Kaposi's sarcoma-associated herpesvirus (KSHV) is an oncogenic herpesvirus associated with multiple AIDS-related malignancies. Like other herpesviruses, KSHV has a biphasic life cycle and both the lytic and latent phases are required for tumorigenesis. Evidence suggests that KSHV lytic replication can cause genome instability in KSHV-infected cells, although no mechanism has thus far been described. A surprising link has recently been suggested between mRNA export, genome instability and cancer development. Notably, aberrations in the cellular transcription and export complex (hTREX) proteins have been identified in high-grade tumours and these defects contribute to genome instability. We have previously shown that the lytically expressed KSHV ORF57 protein interacts with the complete hTREX complex; therefore, we investigated the possible intriguing link between ORF57, hTREX and KSHV-induced genome instability.

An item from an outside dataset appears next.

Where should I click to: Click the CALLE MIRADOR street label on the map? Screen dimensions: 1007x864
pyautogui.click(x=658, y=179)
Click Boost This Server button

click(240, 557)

Herein, we show that lytically active KSHV infected cells induce a DNA damage response and, importantly, we demonstrate directly that this is due to DNA strand breaks. Furthermore, we show that sequestration of the hTREX complex by the KSHV ORF57 protein leads to this double strand break response and significant DNA damage. Moreover, we describe a novel mechanism showing that the genetic instability observed is a consequence of R-loop formation. Importantly, the link between hTREX sequestration and DNA damage may be a common feature in herpesvirus infection, as a similar phenotype was observed with the herpes simplex virus 1 (HSV-1) ICP27 protein. Our data provide a model of R-loop induced DNA damage in KSHV infected cells and describes a novel system for studying genome instability caused by aberrant hTREX.